# Pharmacy Demand Forecasting - Model Training

This notebook builds and trains machine learning models for predicting pharmacy order quantities.

## Objectives:
1. Load and preprocess the data
2. Feature engineering and encoding
3. Train baseline models (Linear Regression, Random Forest, XGBoost)
4. Evaluate models using RMSE/MAE
5. Save the best model for deployment

In [None]:
# Import libraries
import pandas as pd
import numpy as np
import matplotlib.pyplot as plt
import seaborn as sns
from sklearn.model_selection import train_test_split, cross_val_score
from sklearn.preprocessing import StandardScaler, LabelEncoder
from sklearn.linear_model import LinearRegression
from sklearn.ensemble import RandomForestRegressor
from sklearn.metrics import mean_squared_error, mean_absolute_error, r2_score
import xgboost as xgb
import joblib
import sys
from pathlib import Path

# Add app directory to path
sys.path.append('../app')
from utils import preprocess_sales_features, save_model, parse_order_scheme

plt.style.use('seaborn-v0_8')
np.random.seed(42)

## 1. Data Loading and Preprocessing

In [None]:
# Load processed data from EDA
try:
    df = pd.read_csv('../data/processed_data.csv')
    print(f"Loaded {len(df)} records")
except FileNotFoundError:
    print("Processed data not found.
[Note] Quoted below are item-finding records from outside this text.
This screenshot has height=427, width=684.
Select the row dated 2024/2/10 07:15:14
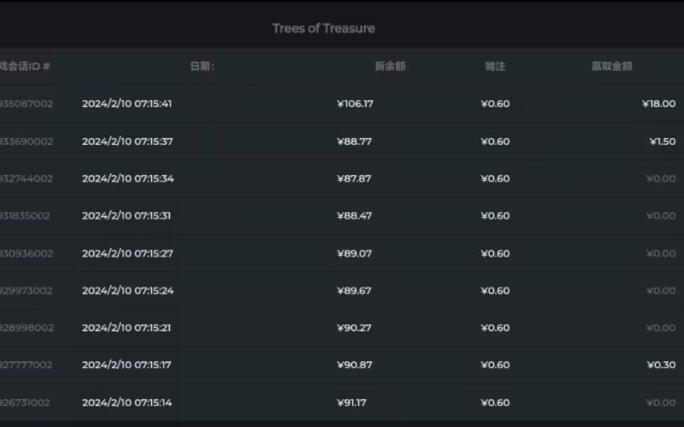tap(342, 402)
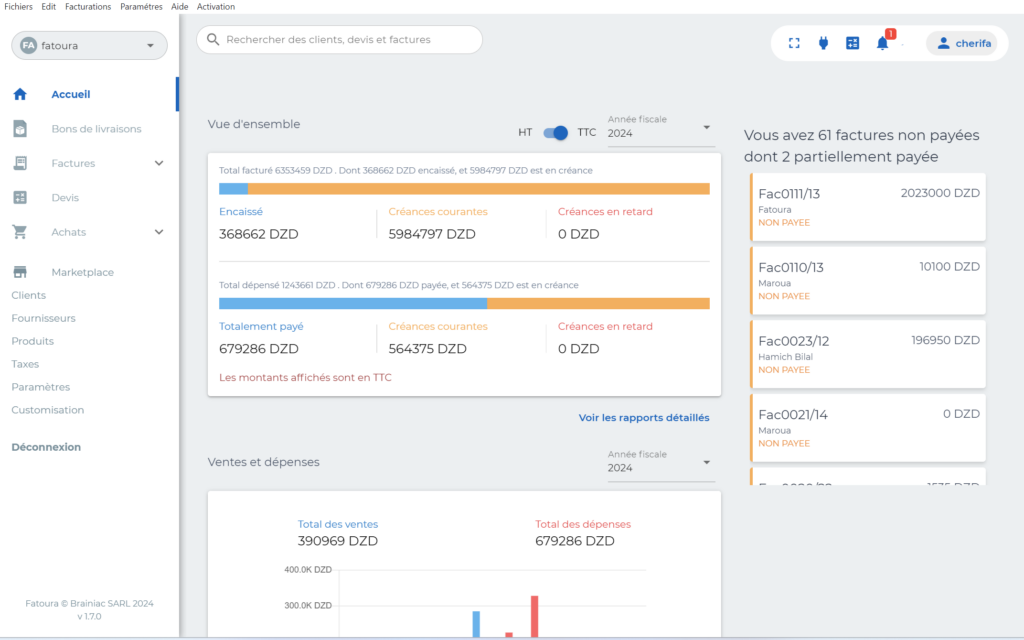Click the Déconnexion link

click(46, 447)
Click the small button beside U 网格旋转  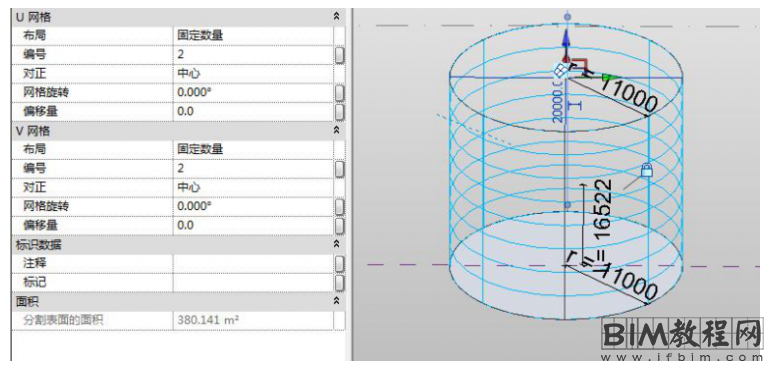click(339, 93)
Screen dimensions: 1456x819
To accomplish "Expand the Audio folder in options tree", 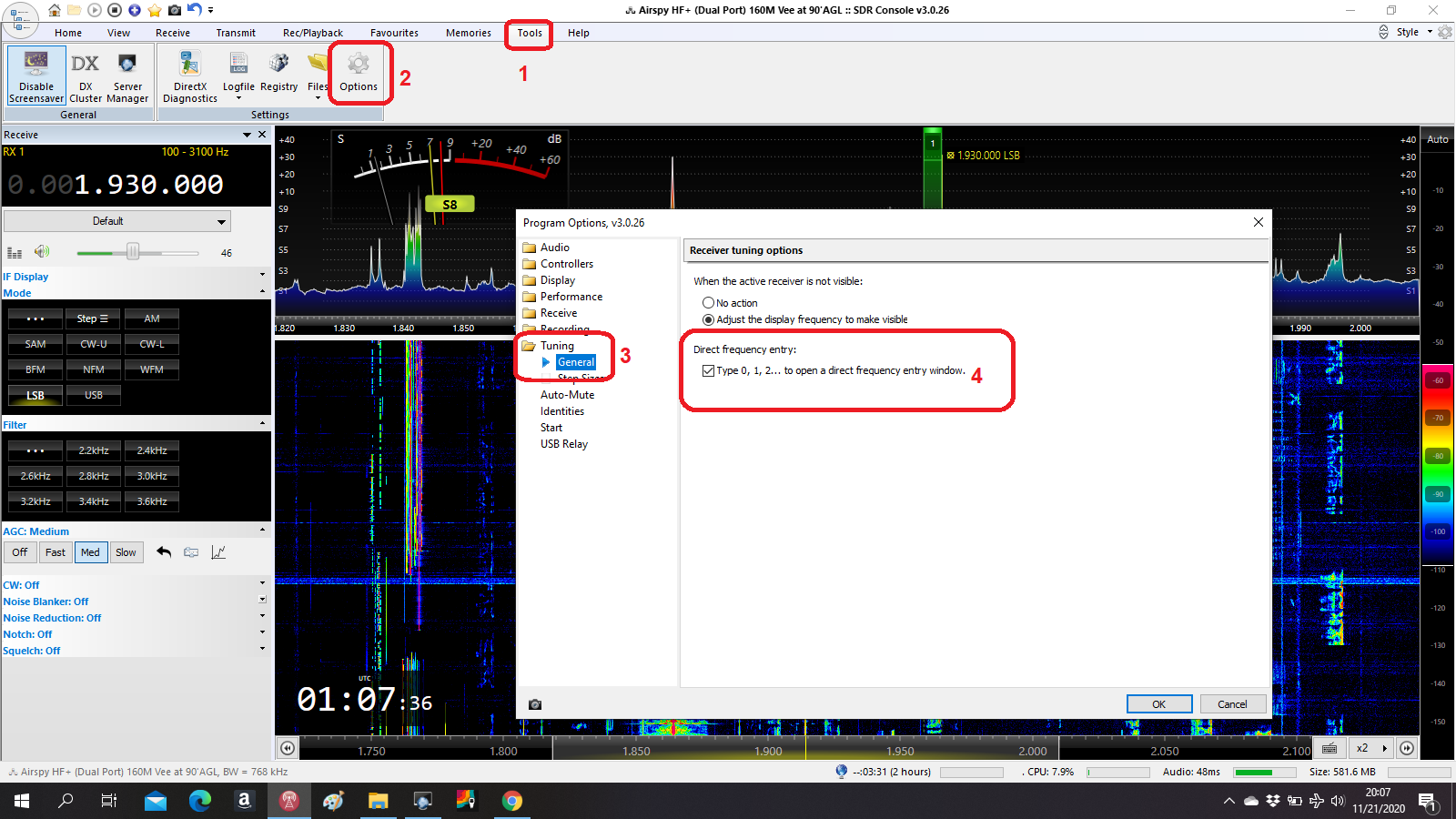I will [x=529, y=248].
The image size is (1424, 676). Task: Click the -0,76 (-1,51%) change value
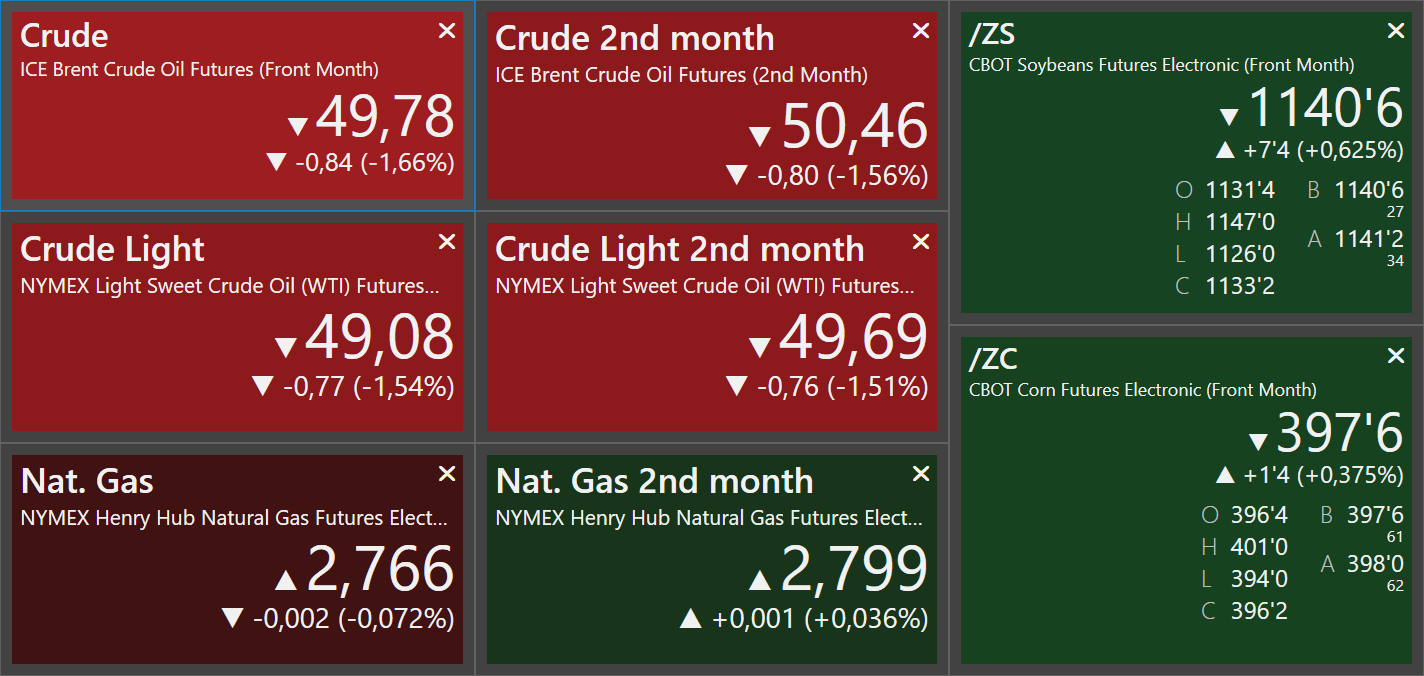843,386
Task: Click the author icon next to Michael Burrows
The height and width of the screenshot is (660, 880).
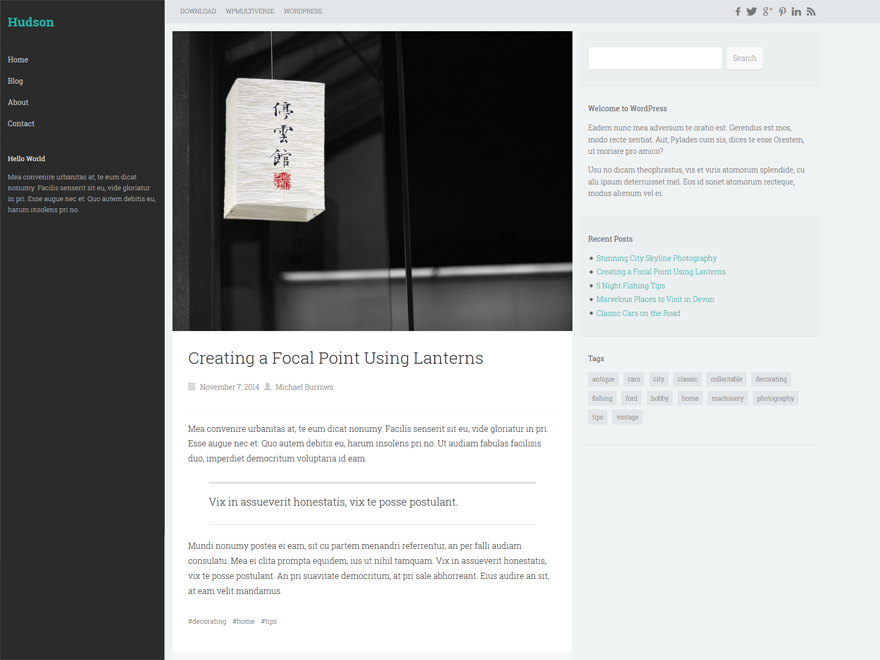Action: pyautogui.click(x=268, y=386)
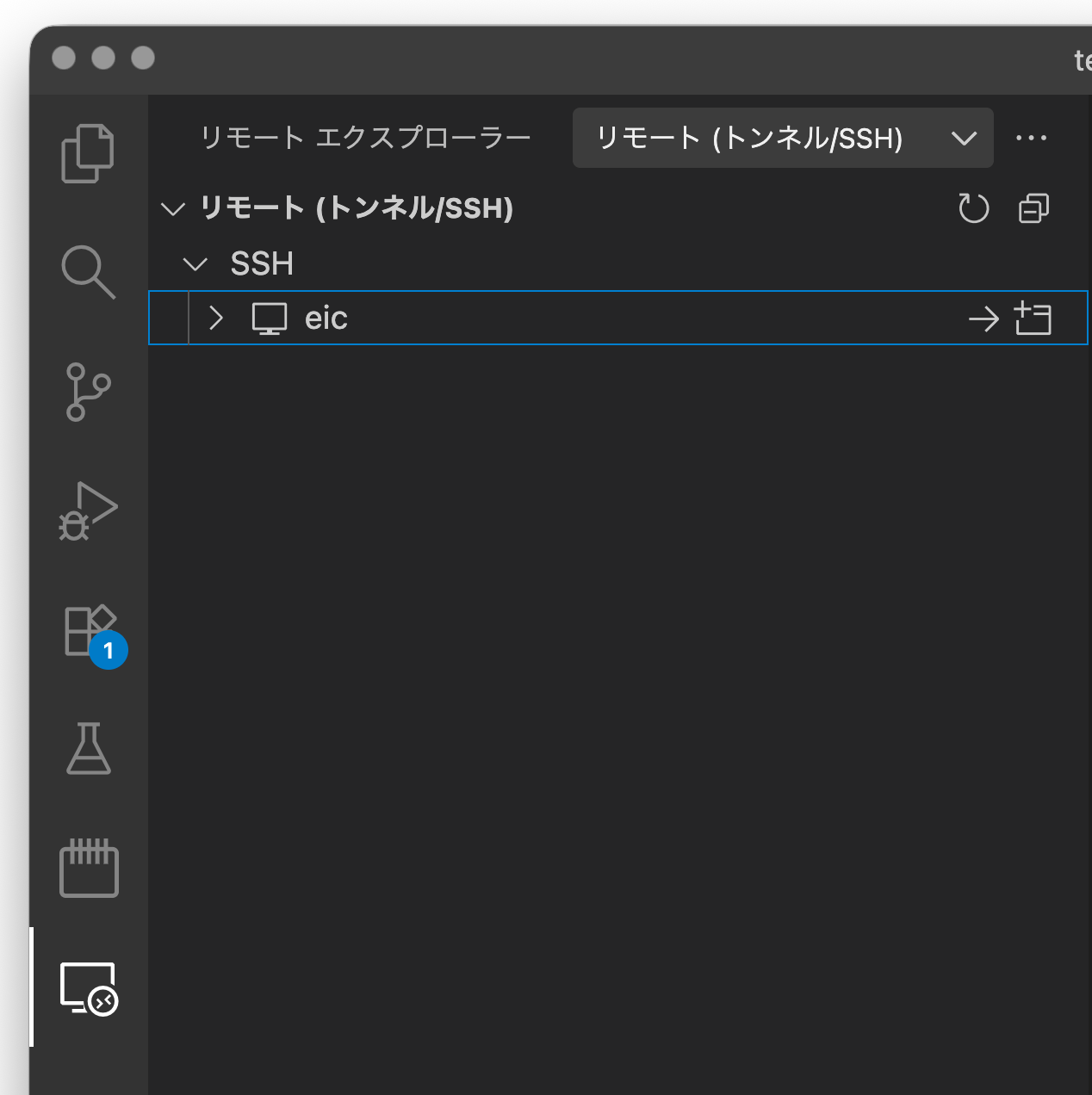Viewport: 1092px width, 1095px height.
Task: Click the monitor icon beside eic
Action: pos(270,319)
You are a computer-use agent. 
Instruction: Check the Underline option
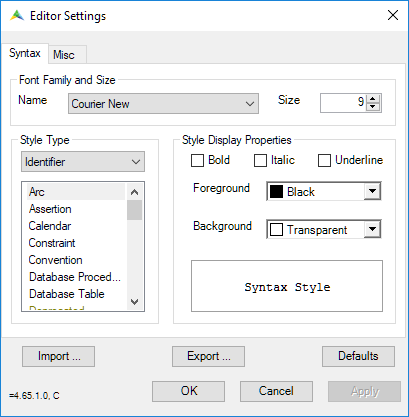pos(324,160)
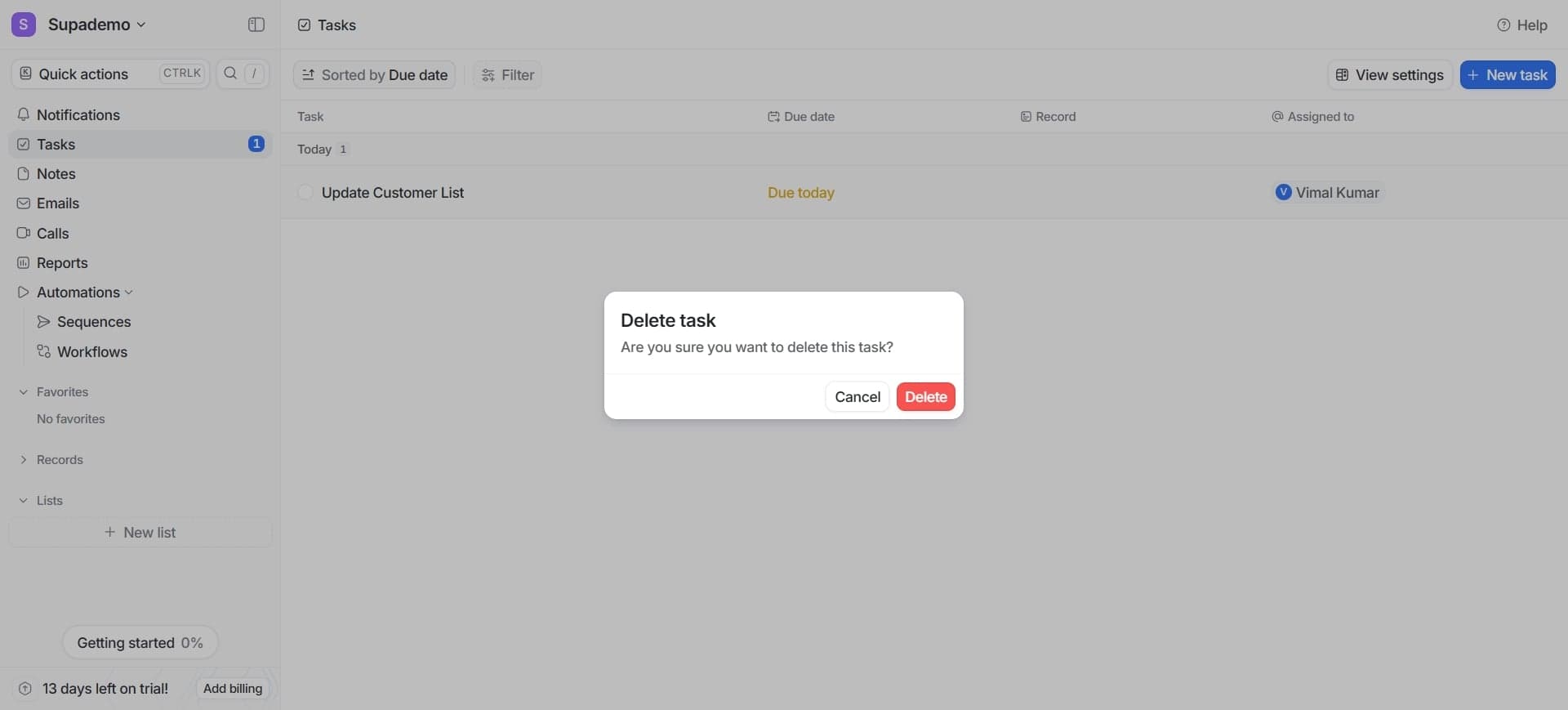Viewport: 1568px width, 710px height.
Task: Mark Update Customer List task complete
Action: point(305,192)
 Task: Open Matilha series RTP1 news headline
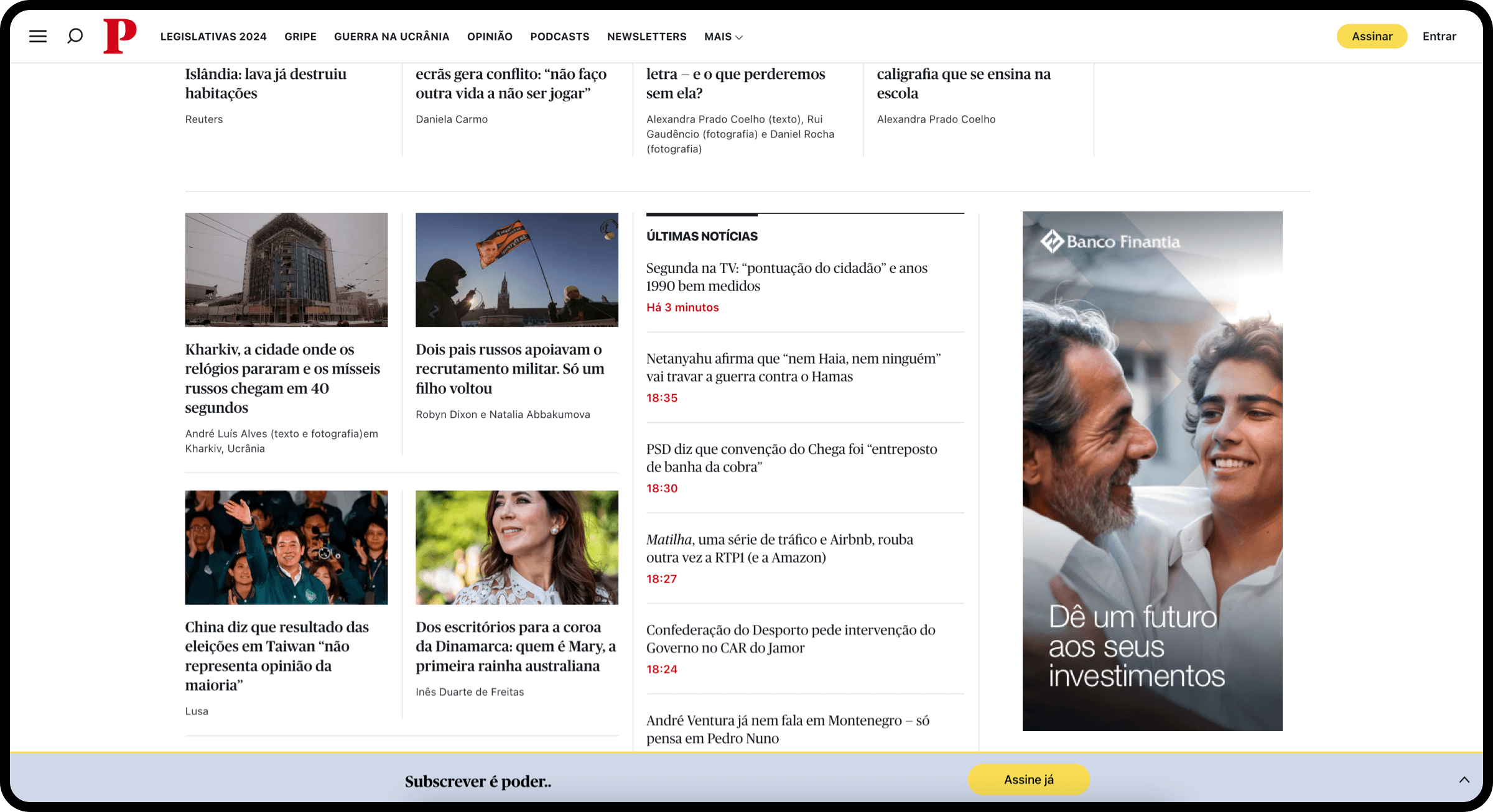(x=779, y=548)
Creating sample data...")
    # Create sample data
    np.random.seed(42)
    n_samples = 1000
    df = pd.DataFrame({
        'L7': np.random.randint(0, 50, n_samples),
        'L15': np.random.randint(0, 100, n_samples),
        'L30': np.random.randint(0, 200, n_samples),
        'L60': np.random.randint(0, 400, n_samples),
        'Order': np.random.choice(['12', '9+1', '24', '6+1', '18', '15'], n_samples)
    })
    
    # Parse orders
    order_parsed = df['Order'].apply(parse_order_scheme)
    df['Base_Quantity'] = [x[0] for x in order_parsed]
    df['Scheme_Type'] = [x[1] for x in order_parsed]
    
    df = preprocess_sales_features(df)

print(f"Dataset shape: {df.shape}")
print(f"Columns: {list(df.columns)}")

In [None]:
# Define features and target
feature_cols = [col for col in df.columns if col.startswith('L') or 
                col in ['sales_trend_7_15', 'sales_trend_15_30', 'avg_sales_velocity', 
                       'max_sales_period', 'sales_volatility']]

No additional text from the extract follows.